Das #HurricaneSwimTeam ist 2026 spontan aus Besuchenden gegründet worden, als das Festival bei heftigen Unwettern teilweise komplett unterbrochen werden musste und in Regen versank. Aus dem Song Am sichersten seid ihr im Auto wurde die Hymne des Wochenendes und die Gruppe trat in den Folgejahren immer wieder als Eröffnungsact auf, wie das Feuerwehrorchester in Wacken. In diesem Jahr wirkte die Gruppe noch etwas eingerostet. Sie gaben aber auch zu, dass sie kaum geprobt haben. Außerdem war es der vorerst letzte Auftritt der Fan-Band. Die Party des Jahrhunderts war danach auf jeden Fall eingeläutet.

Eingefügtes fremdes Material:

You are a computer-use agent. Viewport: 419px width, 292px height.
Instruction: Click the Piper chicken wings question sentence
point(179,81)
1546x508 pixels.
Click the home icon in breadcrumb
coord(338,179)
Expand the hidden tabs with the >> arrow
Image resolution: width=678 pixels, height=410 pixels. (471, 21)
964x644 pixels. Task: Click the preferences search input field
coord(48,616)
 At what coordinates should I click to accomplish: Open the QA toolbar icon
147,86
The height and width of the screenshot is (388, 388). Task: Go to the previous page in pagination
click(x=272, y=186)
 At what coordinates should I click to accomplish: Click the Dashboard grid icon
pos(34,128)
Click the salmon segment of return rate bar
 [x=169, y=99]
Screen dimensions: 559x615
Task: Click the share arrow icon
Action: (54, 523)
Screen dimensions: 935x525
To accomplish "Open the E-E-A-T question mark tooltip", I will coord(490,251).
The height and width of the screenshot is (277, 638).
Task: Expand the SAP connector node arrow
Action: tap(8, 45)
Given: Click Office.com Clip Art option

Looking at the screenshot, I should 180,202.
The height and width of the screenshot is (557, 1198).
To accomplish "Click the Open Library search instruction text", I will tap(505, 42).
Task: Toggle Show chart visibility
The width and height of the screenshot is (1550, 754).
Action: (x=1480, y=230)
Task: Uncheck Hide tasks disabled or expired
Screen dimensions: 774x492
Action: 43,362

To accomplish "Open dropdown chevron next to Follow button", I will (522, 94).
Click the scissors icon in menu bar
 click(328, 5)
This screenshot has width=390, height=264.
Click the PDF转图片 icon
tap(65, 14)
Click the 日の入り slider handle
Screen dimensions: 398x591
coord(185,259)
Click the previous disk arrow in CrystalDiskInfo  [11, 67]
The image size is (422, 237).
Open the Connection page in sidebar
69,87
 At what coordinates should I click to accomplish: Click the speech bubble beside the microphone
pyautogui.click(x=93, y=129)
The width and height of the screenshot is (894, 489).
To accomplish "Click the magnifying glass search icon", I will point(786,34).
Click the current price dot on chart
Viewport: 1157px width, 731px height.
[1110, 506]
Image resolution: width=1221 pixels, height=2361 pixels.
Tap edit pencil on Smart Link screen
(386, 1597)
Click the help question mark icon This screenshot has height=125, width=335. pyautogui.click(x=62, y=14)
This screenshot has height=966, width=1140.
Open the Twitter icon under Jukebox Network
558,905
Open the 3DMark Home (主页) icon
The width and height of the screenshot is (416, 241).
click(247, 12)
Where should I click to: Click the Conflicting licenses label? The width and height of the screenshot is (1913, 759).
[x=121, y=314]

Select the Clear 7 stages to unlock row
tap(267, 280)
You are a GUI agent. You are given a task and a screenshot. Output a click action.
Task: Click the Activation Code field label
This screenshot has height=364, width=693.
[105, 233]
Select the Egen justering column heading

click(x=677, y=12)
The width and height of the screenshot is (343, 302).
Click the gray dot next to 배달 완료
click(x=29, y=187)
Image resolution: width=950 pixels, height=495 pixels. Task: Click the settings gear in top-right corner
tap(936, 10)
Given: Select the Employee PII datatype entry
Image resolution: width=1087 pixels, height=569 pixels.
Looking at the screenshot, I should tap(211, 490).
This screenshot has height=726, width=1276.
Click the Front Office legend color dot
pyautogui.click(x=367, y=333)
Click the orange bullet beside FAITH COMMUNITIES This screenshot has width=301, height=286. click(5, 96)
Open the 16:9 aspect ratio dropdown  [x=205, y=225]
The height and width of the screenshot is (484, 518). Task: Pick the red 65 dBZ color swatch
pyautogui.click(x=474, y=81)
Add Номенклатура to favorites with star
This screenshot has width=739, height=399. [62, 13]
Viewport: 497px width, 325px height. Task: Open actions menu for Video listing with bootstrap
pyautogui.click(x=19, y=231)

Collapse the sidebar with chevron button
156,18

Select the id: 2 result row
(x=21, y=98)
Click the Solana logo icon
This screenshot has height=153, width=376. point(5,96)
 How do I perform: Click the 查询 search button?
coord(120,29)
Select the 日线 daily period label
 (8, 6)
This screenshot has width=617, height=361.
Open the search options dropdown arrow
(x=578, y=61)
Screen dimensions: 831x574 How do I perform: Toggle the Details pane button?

Galerie Hurricane Swim Team
Mit Grandson ging es danach schon mehr zur Sache. Der amerikanisch-kanadische Sänger legte direkt mit 100% Energie los und sprang auf der Bühne umher. Die Energie, die sich sofort aufs Publikum übertrug führte das ganze Set lang zu heftigen Moshpits. Auch politische Statements macht der Sänger und Rapper bei seinen Shows immer wieder. So verfluchte er beim Hurricane Festival unter Anderem die AFD und Alice Weidel sowie Elon Musk wozu das ganze Publikum den Mittelfinger in die Luft streckte. Grandson sagte daraufhin, dass sich alle nur umgucken brauchen und keiner mit dieser Meinung allein ist, sondern wir alle für die gleichen Werte einstehen. Das war ein starkes Zeichen gegen Faschismus und den Rechtsruck in der Welt.
Galerie Grandson
Als Nächstes zur jetzt lilafarbenen Mountain Stage. Wir haben zumindest noch 1,5 Songs von The Ataris gesehen und es versetzte mich direkt 20 Jahre zurück. Im Anschluss spielten Basement, auf die ich mich gefreut habe, weil ich sie noch gar nicht kannte, aber den Sound interessant fand. Ihre Musik erinnert etwas an Bands wie die Deftones. Es ist gleichzeitig ruhig, aber trotzdem kraftvoll. So wurde trotz des verhältnismäßig ruhigen Sounds in der Mitte vor der Bühne ordentlich gemosht. Insgesamt blieb die Band etwas hinter meinen Erwartungen zurück, was vielleicht auch der Mittagshitze geschuldet war, aber sie hatte definitiv ihr Publikum an der Mountain Stage.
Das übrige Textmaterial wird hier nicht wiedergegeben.